In a long New York Time Magazine article dedicated to progressive voices in the videogame industry, Laura Hudson has summarised Quinn’s online slandering ‘as a battle over not just entertainment but identity: who gets to be called a gamer, what gets to be called a game and who gets to decide’. As Grace Converse puts it, ‘hypertext narratives allow participants to engage experimentally in alternative realities, subjectivities or behaviours. Hypertext users may experience new kinds of freedoms and new kinds of consequences’. Because they ultimately broaden one’s cultural horizon and change cultural demands for what can be consumed through gaming, interactives games – it has been argued – are loathed by a corporate gaming industry that design video games to be formulaic, status-quo preserving and riskless.

Much more so than in traditional academic publishing, videogaming is becoming a vehemently contested terrain for today’s increasingly digitalised political cultures. And perhaps, this is the one place where the question of the democratisation of the means of cultural production can be addressed in the most consequential ways.

Short problem => Write out the part of the videogame passage that opens with the words "Much more so" and closes with "most consequential ways.", switching "political cultures" to "public debates".

Information provided =>
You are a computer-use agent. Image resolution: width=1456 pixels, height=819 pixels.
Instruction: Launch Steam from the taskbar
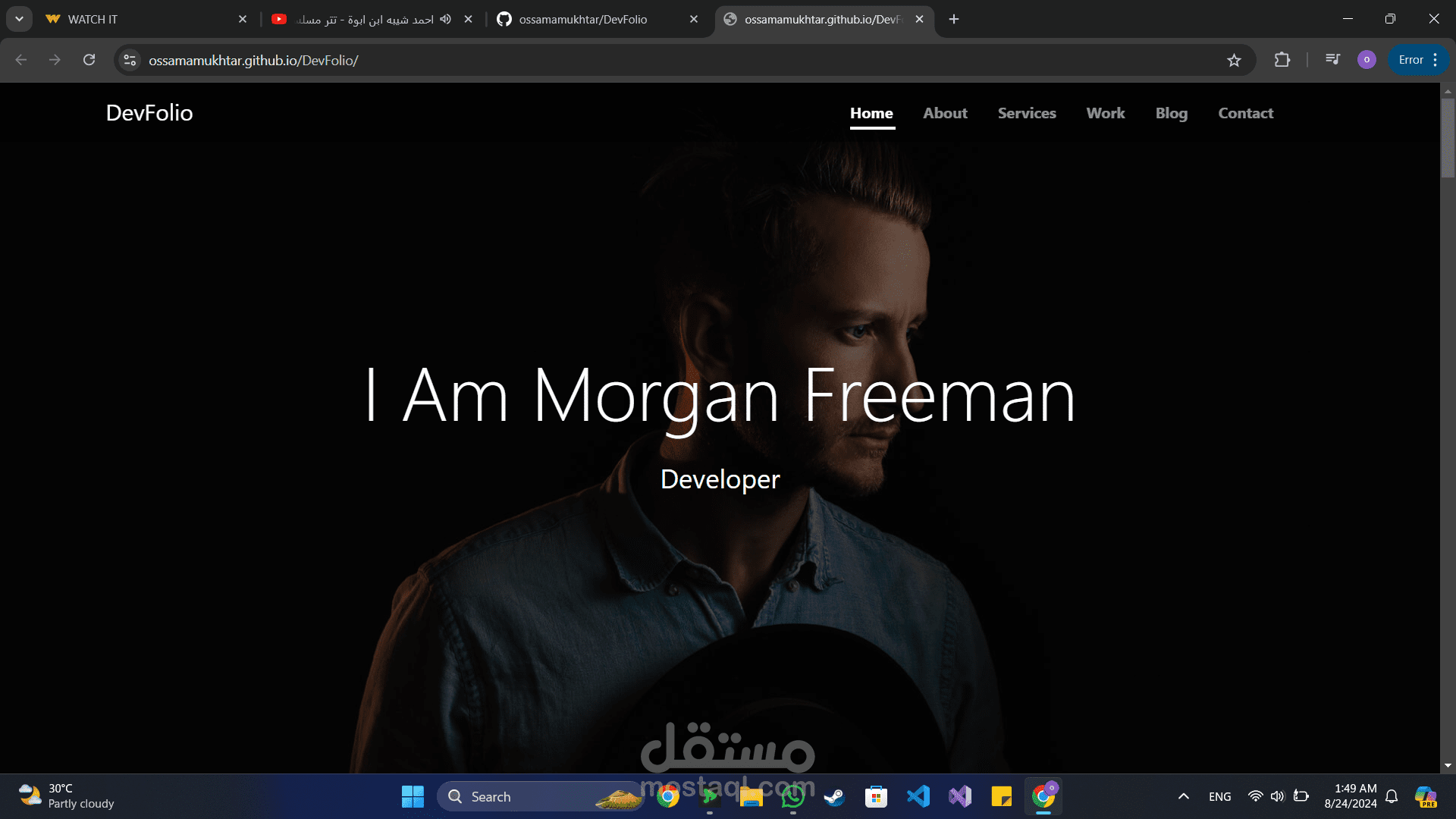click(x=834, y=796)
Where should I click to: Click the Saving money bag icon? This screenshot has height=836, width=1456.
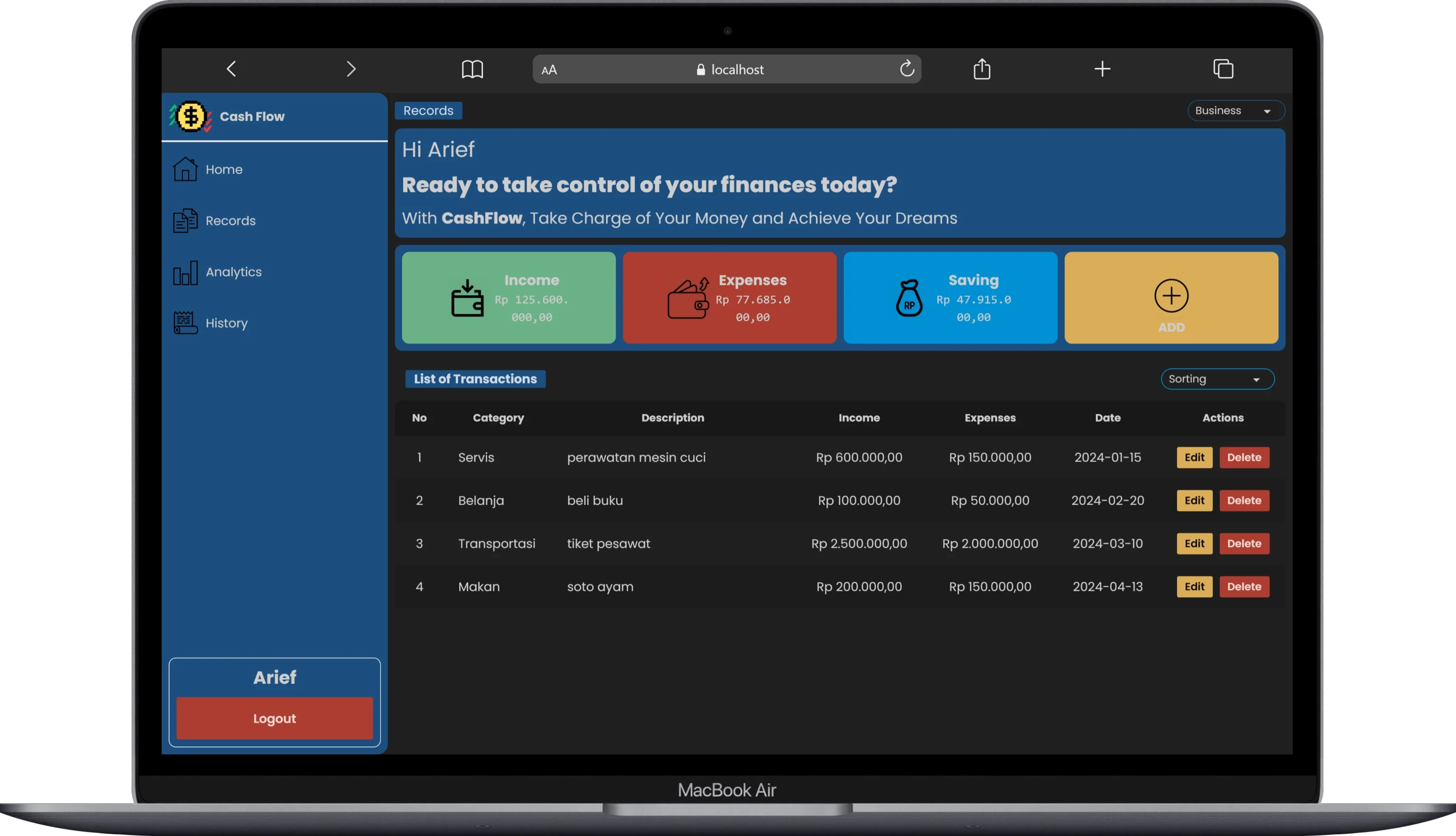pyautogui.click(x=909, y=298)
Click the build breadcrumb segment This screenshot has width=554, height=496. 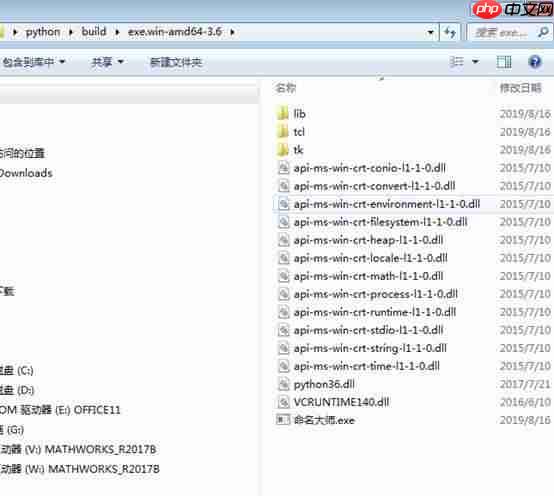pyautogui.click(x=94, y=31)
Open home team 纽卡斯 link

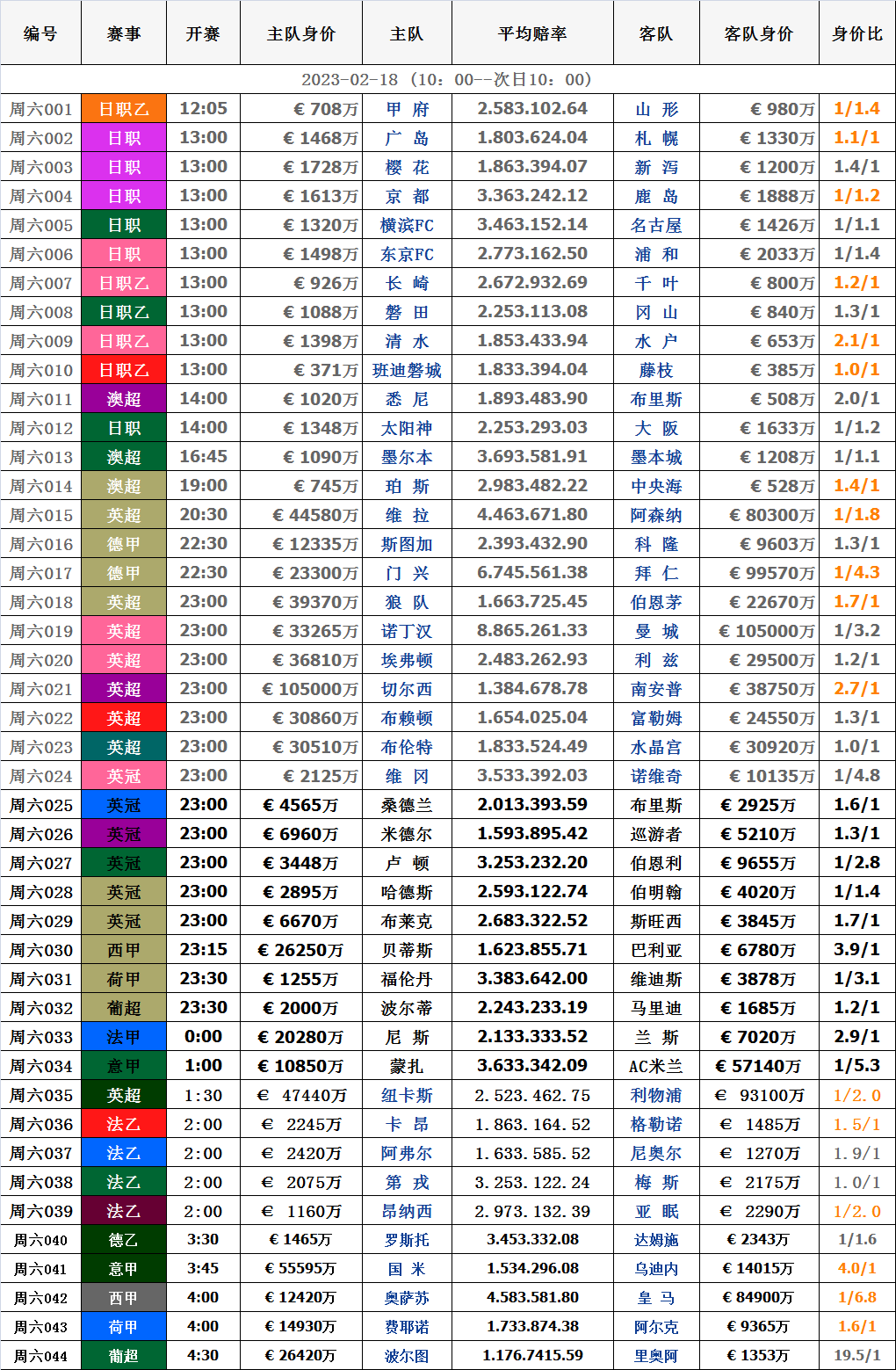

Written answer =>
Much more so than in traditional academic publishing, videogaming is becoming a vehemently contested terrain for today’s increasingly digitalised public debates. And perhaps, this is the one place where the question of the democratisation of the means of cultural production can be addressed in the most consequential ways.